What you're actually getting

The RX 9060 XT uses AMD's RDNA 4 architecture on a Navi 44 die, which is the smaller sibling of the Navi 48 that powers the higher-end RX 9070 cards. In gaming tests, the 16GB version consistently outperforms the RTX 4060 Ti by 15 to 20% in rasterisation performance, which is the traditional rendering mode most games still use. That's meaningful. The RTX 4060 Ti launched at $399.

The 8GB base model starts at $299, identical to the RTX 5060. The 16GB model hits $349, sitting comfortably below the RTX 5060 Ti 16GB at $429. If you're spending that money, the AMD card is the smarter buy on pure performance-per-pound. The TDP sits at 150W with real-world consumption closer to 140-160W under load, so it won't stress a decent 650W PSU.

1440p gaming is where the 16GB matters most. Several recent titles push past 8GB of VRAM at 1440p with high texture settings, and while 8GB is usually fine today, 16GB gives you a longer runway before you're forced to drop quality settings. At £285-310 for the 16GB versions from third-party AIBs in the UK, it's a strong option.

Who it's for and who should look elsewhere

If you're building a new mid-range gaming PC or upgrading from a GTX 1070 or RTX 2060-era card, the RX 9060 XT 16GB is the clearest recommendation in this price bracket. 1080p gaming will feel effortless. 1440p gaming will be excellent for the next two to three years.

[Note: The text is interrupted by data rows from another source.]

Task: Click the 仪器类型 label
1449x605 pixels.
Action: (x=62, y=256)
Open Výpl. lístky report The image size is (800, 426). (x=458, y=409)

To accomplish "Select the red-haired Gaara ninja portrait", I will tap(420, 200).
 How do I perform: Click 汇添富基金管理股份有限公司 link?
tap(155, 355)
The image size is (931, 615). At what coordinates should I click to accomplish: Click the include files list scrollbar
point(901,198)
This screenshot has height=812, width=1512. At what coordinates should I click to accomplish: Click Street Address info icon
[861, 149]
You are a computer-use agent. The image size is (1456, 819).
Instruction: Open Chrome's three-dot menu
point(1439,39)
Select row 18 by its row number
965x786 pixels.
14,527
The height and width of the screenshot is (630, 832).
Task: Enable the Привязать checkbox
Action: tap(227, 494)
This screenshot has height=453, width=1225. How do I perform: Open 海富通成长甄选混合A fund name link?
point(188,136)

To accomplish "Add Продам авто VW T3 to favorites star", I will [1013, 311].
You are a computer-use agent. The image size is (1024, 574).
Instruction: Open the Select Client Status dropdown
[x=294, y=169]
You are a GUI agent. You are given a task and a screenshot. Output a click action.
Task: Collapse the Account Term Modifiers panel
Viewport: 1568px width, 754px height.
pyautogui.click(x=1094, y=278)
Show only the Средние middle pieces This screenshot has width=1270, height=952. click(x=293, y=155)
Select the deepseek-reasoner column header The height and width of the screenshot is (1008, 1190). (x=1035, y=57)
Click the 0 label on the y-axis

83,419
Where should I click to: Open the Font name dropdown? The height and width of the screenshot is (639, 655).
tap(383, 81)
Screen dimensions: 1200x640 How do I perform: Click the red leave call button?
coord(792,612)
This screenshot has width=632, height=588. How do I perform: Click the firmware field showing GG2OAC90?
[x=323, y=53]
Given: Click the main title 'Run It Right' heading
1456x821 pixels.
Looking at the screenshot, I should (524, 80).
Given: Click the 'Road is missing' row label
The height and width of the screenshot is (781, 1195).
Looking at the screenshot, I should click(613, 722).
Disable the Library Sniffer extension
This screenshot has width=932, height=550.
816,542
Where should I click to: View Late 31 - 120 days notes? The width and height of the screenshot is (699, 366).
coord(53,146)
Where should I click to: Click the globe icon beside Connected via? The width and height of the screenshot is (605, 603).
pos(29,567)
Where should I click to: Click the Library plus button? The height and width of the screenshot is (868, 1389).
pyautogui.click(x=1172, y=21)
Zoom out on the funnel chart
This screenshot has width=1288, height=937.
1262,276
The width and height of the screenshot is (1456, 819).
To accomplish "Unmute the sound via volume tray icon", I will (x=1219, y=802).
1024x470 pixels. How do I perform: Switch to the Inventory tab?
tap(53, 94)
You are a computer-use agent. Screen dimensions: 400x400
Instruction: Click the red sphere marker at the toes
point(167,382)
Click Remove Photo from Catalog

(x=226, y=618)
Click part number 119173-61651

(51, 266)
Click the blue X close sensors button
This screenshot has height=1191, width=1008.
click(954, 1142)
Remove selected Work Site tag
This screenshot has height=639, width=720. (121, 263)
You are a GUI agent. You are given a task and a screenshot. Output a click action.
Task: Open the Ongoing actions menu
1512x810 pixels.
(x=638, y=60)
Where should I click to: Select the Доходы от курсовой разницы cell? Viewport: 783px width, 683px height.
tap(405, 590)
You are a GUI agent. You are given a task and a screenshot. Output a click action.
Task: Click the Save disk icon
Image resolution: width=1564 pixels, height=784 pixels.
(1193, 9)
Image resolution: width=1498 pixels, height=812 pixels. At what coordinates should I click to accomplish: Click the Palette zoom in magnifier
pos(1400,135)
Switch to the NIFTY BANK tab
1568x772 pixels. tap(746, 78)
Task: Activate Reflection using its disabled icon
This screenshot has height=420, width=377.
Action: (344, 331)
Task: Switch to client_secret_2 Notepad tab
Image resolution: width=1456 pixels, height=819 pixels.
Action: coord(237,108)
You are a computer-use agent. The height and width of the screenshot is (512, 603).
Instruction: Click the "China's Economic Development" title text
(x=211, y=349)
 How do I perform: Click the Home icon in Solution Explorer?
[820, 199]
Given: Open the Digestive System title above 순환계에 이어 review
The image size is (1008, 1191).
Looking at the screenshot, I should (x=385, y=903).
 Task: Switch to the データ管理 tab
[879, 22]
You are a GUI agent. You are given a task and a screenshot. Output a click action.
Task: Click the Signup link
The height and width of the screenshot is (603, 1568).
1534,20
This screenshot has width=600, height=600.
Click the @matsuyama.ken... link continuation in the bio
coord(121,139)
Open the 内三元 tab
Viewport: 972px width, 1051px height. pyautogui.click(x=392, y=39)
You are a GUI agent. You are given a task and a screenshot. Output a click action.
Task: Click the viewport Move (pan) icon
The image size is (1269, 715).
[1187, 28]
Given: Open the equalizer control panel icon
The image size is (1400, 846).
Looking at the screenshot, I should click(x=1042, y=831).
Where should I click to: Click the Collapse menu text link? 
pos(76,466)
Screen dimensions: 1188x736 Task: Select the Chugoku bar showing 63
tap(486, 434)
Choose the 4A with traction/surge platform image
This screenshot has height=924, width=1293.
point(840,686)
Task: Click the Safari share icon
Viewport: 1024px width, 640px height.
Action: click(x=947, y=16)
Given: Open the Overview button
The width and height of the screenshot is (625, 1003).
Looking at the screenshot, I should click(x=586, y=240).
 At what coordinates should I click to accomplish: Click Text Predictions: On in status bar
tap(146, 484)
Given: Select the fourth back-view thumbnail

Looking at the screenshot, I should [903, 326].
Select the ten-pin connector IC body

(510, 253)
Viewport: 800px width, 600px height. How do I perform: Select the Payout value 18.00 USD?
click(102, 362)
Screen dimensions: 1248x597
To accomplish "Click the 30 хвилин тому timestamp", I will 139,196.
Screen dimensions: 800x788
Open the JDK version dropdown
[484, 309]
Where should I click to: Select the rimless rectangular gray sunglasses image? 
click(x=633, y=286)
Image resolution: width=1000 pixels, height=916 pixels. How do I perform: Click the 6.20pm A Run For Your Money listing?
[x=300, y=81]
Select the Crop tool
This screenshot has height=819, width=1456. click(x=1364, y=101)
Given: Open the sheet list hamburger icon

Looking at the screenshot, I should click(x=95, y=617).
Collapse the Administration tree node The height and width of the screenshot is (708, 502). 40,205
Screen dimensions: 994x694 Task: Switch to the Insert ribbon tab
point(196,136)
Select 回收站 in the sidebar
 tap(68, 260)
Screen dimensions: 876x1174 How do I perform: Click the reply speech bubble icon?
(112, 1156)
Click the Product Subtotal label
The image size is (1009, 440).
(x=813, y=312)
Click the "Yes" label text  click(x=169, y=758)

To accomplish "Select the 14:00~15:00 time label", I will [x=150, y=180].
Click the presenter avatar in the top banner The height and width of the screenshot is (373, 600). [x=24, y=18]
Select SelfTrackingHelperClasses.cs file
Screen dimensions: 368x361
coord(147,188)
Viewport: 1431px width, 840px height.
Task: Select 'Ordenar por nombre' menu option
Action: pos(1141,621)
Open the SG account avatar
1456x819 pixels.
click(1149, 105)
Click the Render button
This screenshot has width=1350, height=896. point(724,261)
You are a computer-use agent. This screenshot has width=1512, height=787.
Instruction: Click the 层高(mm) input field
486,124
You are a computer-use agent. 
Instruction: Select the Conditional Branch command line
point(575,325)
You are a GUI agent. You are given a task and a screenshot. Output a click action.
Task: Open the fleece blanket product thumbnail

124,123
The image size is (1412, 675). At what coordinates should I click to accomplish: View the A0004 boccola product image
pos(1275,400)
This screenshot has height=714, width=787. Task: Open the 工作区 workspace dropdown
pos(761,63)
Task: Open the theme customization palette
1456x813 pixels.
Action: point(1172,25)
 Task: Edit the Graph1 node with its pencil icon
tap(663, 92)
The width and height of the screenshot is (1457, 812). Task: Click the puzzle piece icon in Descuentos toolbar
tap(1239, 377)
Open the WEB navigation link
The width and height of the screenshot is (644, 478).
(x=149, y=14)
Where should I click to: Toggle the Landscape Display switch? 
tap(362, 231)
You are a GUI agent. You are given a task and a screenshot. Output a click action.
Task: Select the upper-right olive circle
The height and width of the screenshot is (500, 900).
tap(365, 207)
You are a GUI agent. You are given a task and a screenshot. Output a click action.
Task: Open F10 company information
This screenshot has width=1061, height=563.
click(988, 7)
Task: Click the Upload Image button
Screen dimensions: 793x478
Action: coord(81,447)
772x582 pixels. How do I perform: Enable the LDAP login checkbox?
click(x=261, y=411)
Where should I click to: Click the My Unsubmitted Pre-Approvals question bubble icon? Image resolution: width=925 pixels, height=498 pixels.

If you're already on an RTX 3060 Ti or similar, the gains are real but not dramatic enough to justify the spend. If you're on a 4090 wondering what comes next, you're obviously not the target here.

One honest caveat: AMD's driver stability has historically been less consistent than Nvidia's, particularly in the months after a new architecture launch. The RDNA 4 launch has been smoother than some previous generations, but if you rely on GPU compute for creative work or AI inference tasks, Nvidia's CUDA ecosystem still gives you more software compatibility.

For pure gaming in this price range, though, the RX 9060 XT 16GB is the GPU to beat in mid-2026.